What to expect — and your procedural options
The pattern above is a clock-control, leverage-focused practice; this firm's volume and concentration are its defining features. The following describes the procedural tools and rules that correspond to each observed pattern. These are descriptions of what the rules and tools are, not recommendations about any specific case.
- The continuance pattern, and the rules around it. The firm's single most-filed motion is the continuance (80 of 201 motions; 1.39/case). A Motion to Advance is the procedural tool a party may use to ask the court to hear a matter sooner; continuances can be opposed on the record. The general effect of these tools is that a continuance becomes something the moving party has to justify rather than a default.

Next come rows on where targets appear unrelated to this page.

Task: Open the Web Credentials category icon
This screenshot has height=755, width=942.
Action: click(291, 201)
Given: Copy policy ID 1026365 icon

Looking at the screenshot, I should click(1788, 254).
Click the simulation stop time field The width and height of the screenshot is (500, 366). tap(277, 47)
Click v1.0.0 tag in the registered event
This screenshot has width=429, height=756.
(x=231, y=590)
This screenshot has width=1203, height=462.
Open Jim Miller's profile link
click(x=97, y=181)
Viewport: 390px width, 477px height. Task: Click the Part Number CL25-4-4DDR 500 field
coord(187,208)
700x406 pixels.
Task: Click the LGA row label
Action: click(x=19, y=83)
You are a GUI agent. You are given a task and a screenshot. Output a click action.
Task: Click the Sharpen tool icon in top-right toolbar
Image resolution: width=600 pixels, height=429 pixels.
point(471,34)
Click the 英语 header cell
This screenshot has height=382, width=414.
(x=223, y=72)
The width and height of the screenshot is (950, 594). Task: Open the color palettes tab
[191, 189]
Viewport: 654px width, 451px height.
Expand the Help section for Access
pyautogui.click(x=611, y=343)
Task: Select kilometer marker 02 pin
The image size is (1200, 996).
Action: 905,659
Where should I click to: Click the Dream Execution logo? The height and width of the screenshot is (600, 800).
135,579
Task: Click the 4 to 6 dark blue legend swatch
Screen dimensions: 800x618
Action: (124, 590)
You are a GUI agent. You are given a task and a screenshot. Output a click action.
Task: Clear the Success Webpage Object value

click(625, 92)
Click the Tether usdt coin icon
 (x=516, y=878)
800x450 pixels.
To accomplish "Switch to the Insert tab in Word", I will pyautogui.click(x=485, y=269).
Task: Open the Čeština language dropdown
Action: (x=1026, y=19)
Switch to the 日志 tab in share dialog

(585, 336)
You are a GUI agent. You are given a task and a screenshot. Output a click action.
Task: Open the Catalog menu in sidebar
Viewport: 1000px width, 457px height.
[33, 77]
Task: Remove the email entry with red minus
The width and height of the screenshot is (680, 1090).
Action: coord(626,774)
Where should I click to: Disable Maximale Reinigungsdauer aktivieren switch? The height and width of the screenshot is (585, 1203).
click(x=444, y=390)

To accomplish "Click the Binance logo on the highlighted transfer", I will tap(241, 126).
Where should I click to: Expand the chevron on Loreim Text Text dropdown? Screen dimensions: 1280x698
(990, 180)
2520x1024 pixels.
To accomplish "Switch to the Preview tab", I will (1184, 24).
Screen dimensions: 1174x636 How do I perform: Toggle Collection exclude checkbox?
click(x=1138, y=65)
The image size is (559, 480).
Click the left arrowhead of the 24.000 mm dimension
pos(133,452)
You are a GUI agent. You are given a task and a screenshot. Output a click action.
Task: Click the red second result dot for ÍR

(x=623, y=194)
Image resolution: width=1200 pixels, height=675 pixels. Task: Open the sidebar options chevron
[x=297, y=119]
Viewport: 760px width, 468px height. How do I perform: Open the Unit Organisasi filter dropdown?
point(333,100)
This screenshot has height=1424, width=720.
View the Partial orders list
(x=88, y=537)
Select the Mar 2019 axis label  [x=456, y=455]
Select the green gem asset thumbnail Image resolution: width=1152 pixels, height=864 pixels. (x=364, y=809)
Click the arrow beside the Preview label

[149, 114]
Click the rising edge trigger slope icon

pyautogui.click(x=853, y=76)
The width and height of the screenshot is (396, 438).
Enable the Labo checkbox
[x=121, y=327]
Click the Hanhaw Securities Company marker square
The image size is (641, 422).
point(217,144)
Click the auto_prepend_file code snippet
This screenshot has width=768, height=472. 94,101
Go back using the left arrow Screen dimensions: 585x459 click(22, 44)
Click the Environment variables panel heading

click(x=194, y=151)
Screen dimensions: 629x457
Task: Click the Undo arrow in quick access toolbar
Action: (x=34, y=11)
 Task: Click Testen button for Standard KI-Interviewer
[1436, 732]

- The discovery-compel pattern, and what removes its basis. The firm escalates to motions to compel (11 total) when leverage is sought. Responding to discovery completely and on time is what removes a non-compliance basis for a motion to compel or for sanctions; a documented, timely response is what the record reflects.
- The contempt-motion pattern, and the role of compliance records. The docket shows 27 contempt markers (including 11 post-judgment contempts). A contempt motion turns on whether the record shows non-compliance; contemporaneous proof of compliance with each order (payments, exchanges, communications) is the evidence a court weighs. A contempt motion that is not supported by the documents is, on the record, one that does not hold up.
- The fee-request pattern, and the governing standard. Counsel-fee requests recur (31 markers, ~0.53/case). Under Connecticut law, fee awards turn on need and litigation conduct (C.G.S. §46b-62). Motion and continuance volume is itself part of the litigation-conduct record that a court may consider when it evaluates who drove the cost.
- The GAL pattern, and the appointment order. GAL-appointment markers appear 31 times. As noted above, the appointment order is the instrument that can define a guardian's scope, budget, and reporting deadline, and a proposed name's track record is publicly researchable.
- The grant-rate and volume picture, in context. The docket shows a ~85% grant rate on decided motions (67 granted vs 12 denied). The merits — custody, support, division of assets — are the substantive questions a court ultimately decides; the procedural volume sits on top of them. Because the data shows more filings against pro-se opponents (16.49 vs 13.71/case), the filing-volume asymmetry is the most distinctive feature of this firm's profile against self-represented parties.
Methodology & limits
Computed from public CT Judicial Branch docket entries and party rosters (parties → filing-side attribution → motion/outcome tally). "Grant rate" = Granted ÷ (Granted + Denied) on the firm's own filed motions where the docket records an outcome; many entries record no outcome and are excluded. Marker counts use keyword matching on docket event descriptions and may include related sub-types. Firm-name aggregation follows the docket's recorded firm name (the source truncates long names). Patterns reflect aggregate history, not the conduct of any one attorney or the merits of any one case.